After the woman’s death, her family filed a complaint with the health watchdog known as New Zealand’s Health and Disability Commission (HDC) because they believed the tragedy could have been averted. The agency agreed to the research.

An HDC report released today found no violations of consumer rights, but outlined recommendations to prevent a repeat of the tragedy. This included the use of death as an educational tool for doctors and better development of diagnostic tests.

The report also included one of the doctors apologizing to the woman’s family: “My condolences to the woman. [Ms A’s] For their very sad loss to his family, especially his daughters.

“I am deeply grateful for the comprehensive review of this case and reflect on the feedback provided. I am sincerely sorry for the outcome. When I heard the news [Ms A’s] death, I’m down.”

The names of the woman, her family, doctors and the District Health Board are not included in the report due to privacy reasons.

Health and Disability Commissioner Morag McDowell said in the report that the appropriate standard of care is provided by DHB and the condition is difficult to take without “failure-proof diagnostic tools”.

“As a healthcare provider, DHB
Code. In this case, no broader system issues were identified in DHB,” said McDowell.

He said: “I hope the recommendations made will help minimize such consequences for other patients and their whānau.”

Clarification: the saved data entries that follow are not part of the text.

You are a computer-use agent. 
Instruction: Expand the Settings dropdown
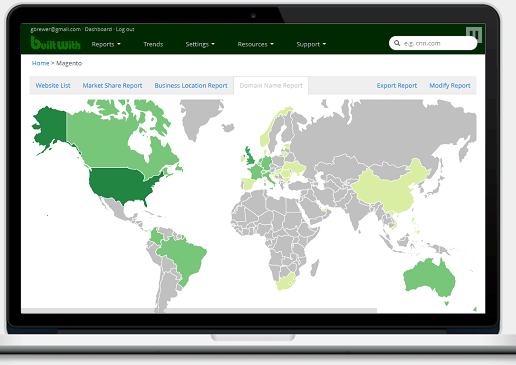[x=200, y=44]
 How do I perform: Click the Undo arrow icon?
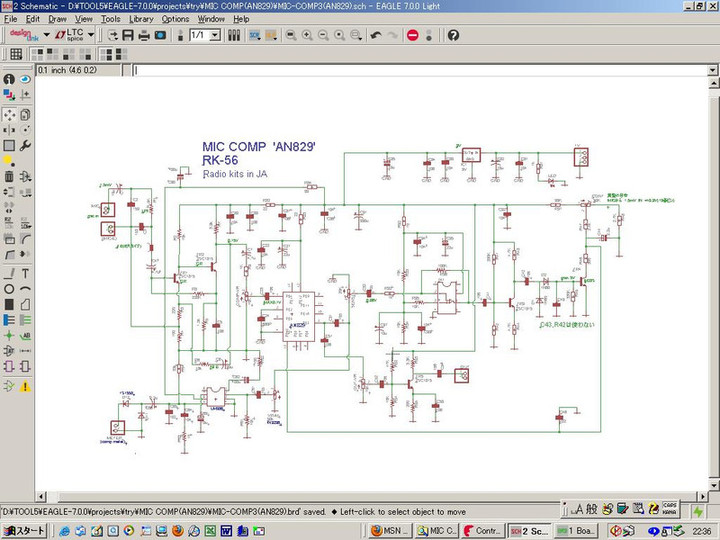(x=376, y=35)
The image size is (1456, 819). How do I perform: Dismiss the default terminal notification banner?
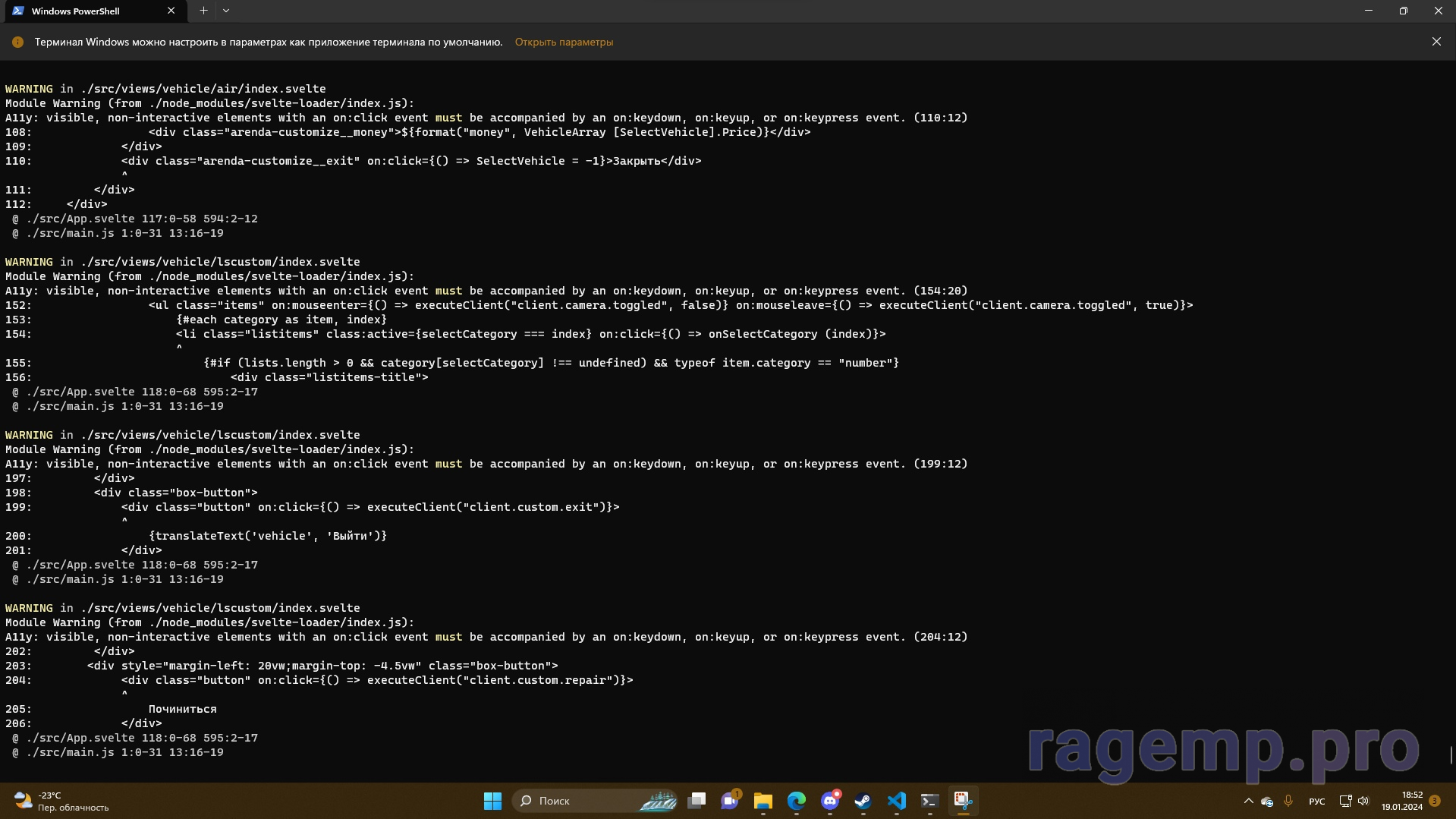(x=1436, y=42)
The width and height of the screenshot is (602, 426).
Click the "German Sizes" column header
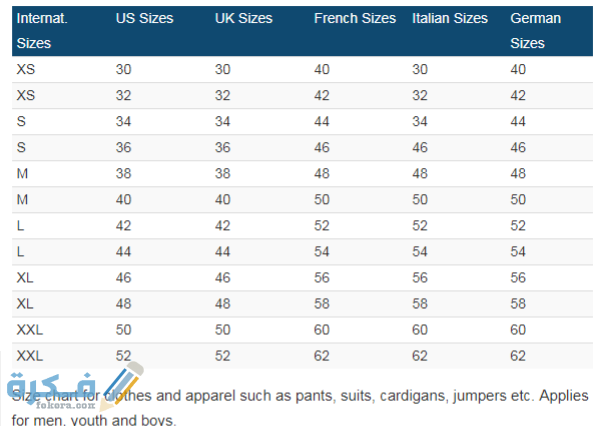click(x=536, y=31)

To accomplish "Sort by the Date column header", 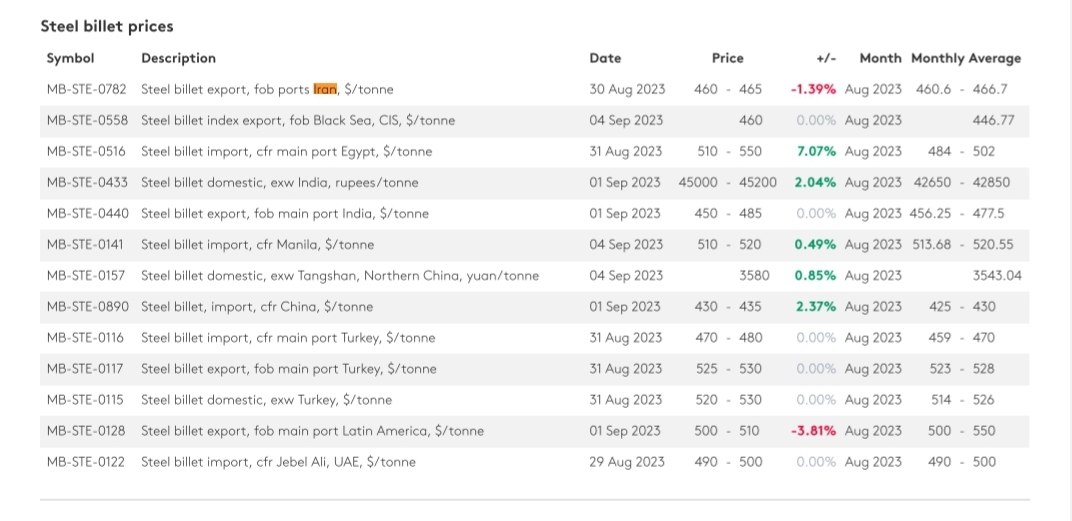I will [x=605, y=58].
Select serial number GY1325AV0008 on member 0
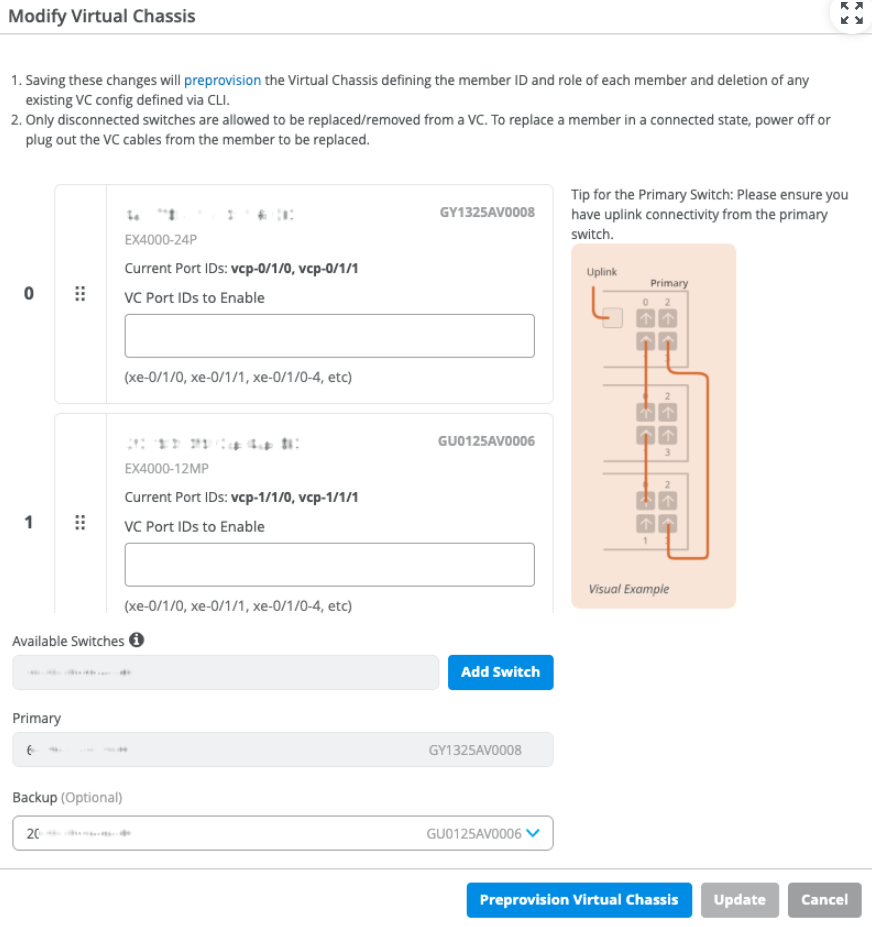Viewport: 872px width, 927px height. (487, 212)
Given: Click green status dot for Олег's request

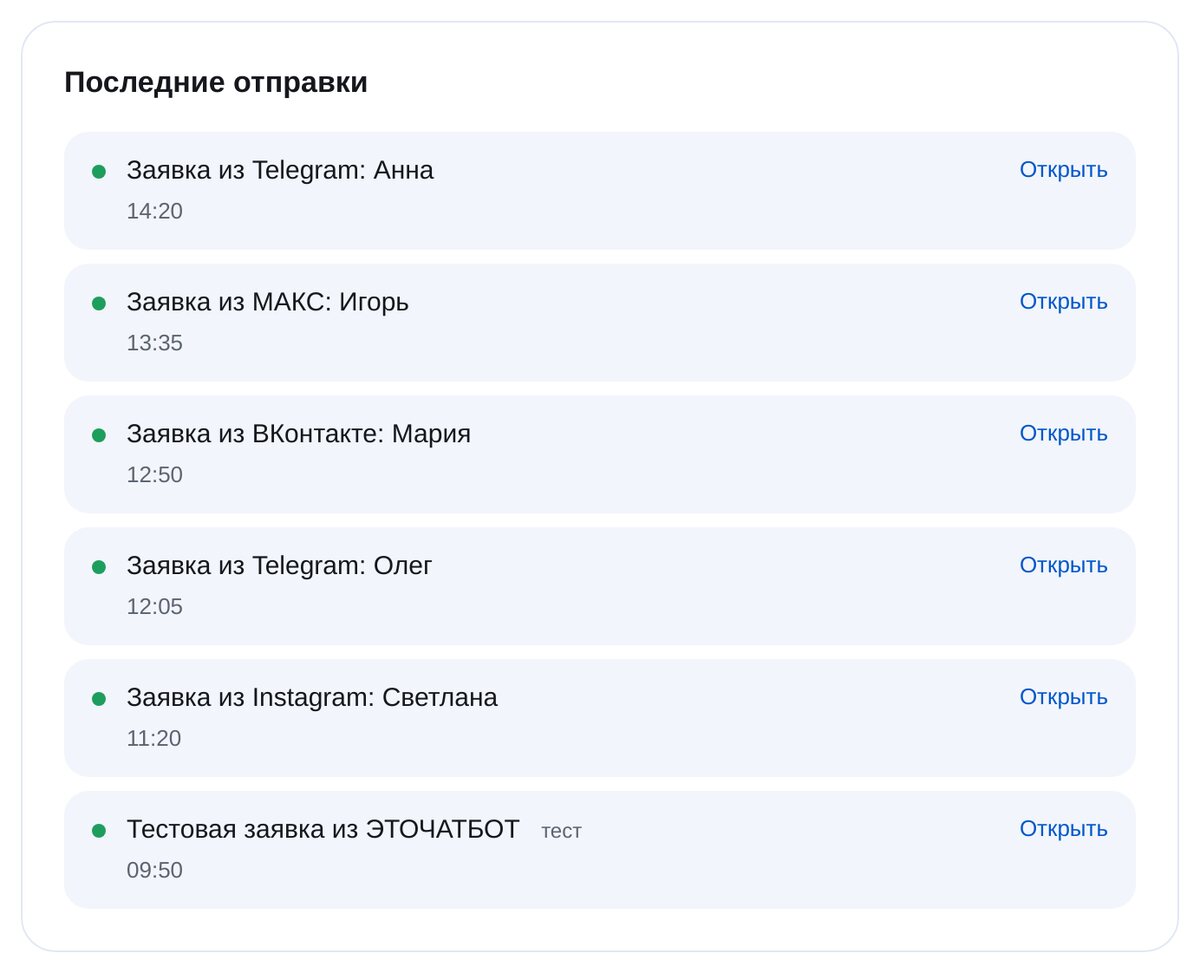Looking at the screenshot, I should click(x=99, y=568).
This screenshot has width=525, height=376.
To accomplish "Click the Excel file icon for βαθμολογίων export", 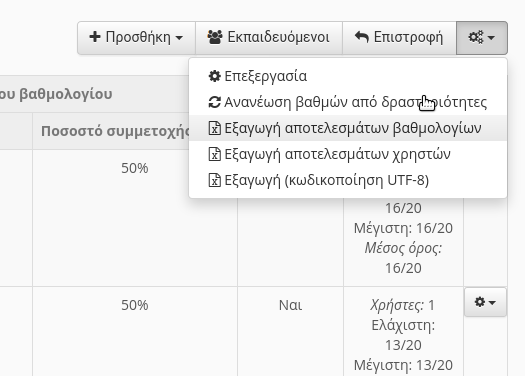I will (x=215, y=128).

Half of the people who develop the condition die before they get to the hospital. 50 percent of those who reach the hospital do not survive.

Last month, the Herald reported on the world’s first study aimed at saving the lives of dozens of people who die from aortic dissection each year.

A Waikato heart surgeon, survivor of an aortic dissection, and a research facilitator from the University of Auckland joined forces to investigate hypertension (high blood pressure) in patients and how to best manage it. High blood pressure is seen as a common trigger for aortic dissection.

They also plan to establish an aortic dissection registry to help better understand the prevalence of the condition in New Zealand.